Monday 15 October 2012

Is Technology Convergence Disruptive in Education? You Decide


I recently read an interesting article entitled "What the Educational Technology World Can Expect - Convergence, Product Evolution, and Problems with Metadata Management" by Roy Renalds.  In this article, Renalds raises some interesting points about how technology convergence is disruptive in education.  Below is a section from his article that I found very compelling. 
"Technology Convergence is particularly disruptive in educational technology because our industry has had a long history of individual systems when it comes to technology devices and other products — textbooks, workbooks, computers, classrooms, etc.
And this is why tablets will be the most disruptive device to hit education since the introduction of the Web. They offer a convergence of lifestyle and mobile productivity that will likely change how learners access and interact with content as well as how they produce it and then share with others.

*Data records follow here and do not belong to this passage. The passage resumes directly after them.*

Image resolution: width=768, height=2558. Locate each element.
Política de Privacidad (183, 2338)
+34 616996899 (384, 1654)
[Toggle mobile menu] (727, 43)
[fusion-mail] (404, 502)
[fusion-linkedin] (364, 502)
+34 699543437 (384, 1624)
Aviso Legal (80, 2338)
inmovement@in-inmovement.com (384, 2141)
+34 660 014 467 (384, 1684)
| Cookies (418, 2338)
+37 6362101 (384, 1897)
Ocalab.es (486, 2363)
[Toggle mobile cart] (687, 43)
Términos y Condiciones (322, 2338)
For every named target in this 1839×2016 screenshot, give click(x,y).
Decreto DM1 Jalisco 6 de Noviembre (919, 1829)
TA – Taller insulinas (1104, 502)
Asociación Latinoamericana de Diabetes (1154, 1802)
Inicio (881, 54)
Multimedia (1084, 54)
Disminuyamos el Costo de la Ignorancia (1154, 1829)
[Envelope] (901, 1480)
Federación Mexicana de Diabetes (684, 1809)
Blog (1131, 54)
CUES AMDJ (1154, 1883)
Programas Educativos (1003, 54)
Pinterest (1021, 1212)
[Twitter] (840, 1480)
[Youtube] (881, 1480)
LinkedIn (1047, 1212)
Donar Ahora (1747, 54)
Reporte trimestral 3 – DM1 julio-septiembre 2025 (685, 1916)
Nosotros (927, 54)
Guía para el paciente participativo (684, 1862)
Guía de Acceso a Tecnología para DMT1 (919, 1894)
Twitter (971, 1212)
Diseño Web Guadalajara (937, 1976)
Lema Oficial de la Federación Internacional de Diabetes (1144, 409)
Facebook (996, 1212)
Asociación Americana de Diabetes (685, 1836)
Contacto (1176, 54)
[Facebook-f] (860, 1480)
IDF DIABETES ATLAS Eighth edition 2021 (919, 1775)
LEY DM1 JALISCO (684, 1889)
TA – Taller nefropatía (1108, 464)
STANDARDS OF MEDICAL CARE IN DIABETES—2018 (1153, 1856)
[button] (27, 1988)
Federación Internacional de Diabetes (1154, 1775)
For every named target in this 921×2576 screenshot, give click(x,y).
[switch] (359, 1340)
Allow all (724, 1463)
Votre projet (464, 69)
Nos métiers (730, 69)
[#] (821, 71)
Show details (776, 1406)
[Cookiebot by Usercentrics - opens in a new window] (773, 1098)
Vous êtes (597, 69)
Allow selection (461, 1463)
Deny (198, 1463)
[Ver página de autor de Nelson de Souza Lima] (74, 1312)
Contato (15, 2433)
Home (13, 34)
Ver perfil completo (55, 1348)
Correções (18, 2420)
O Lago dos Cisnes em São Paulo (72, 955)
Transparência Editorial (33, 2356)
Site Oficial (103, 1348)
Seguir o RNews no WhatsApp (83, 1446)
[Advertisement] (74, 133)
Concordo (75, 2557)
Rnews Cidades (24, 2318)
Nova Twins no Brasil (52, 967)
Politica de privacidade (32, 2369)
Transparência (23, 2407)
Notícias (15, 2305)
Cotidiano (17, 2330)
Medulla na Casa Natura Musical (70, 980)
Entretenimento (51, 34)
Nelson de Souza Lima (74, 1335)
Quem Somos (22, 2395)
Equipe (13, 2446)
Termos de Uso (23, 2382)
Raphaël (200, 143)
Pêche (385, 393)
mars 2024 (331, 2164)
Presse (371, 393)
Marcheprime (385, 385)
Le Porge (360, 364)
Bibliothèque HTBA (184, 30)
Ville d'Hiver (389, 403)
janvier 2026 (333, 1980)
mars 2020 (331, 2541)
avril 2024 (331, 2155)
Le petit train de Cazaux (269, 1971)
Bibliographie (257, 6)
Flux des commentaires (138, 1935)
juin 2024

I know that many folks have trouble seeing how this will happen. “The iPad isn’t really for e-books,” they might say. Or, “It’s not robust enough for certain productivity tasks students will need to perform.”
While those concerns may be accurate at the moment, however, they reflect a point of view that is looking at tablet devices from an older, siloed perspective.
Tablets aren’t e-readers and they aren’t word processors. However, they do both of those things reasonably well (and will get better), and they are also ideal research and information consumption devices, and they support a wide array mobile communication options. And its precisely because they do all of these things, and play movies, and play music, and bring you the news, and are ultra portable, and cost under $500, that they will dominate the student market and disrupt education.
No, students may not be purchasing tablets as e-readers or as word processing devices but they will use them for these tasks simply because convergence is the path of least resistance. Generally speaking, folks (students especially) will opt for the device(s) that is the easiest to use and provides the greatest array of functionality for lifestyle and study.
So, yes, it matters that in the December quarter iPad sales accounted for approximately 7% of the global PC market. By fall 2012, tablet devices will account for 25% of the computing devices in Higher Education. "
It is amazing to think of how technology has evolved over the past 25 years and how it will continue to evolve in the future.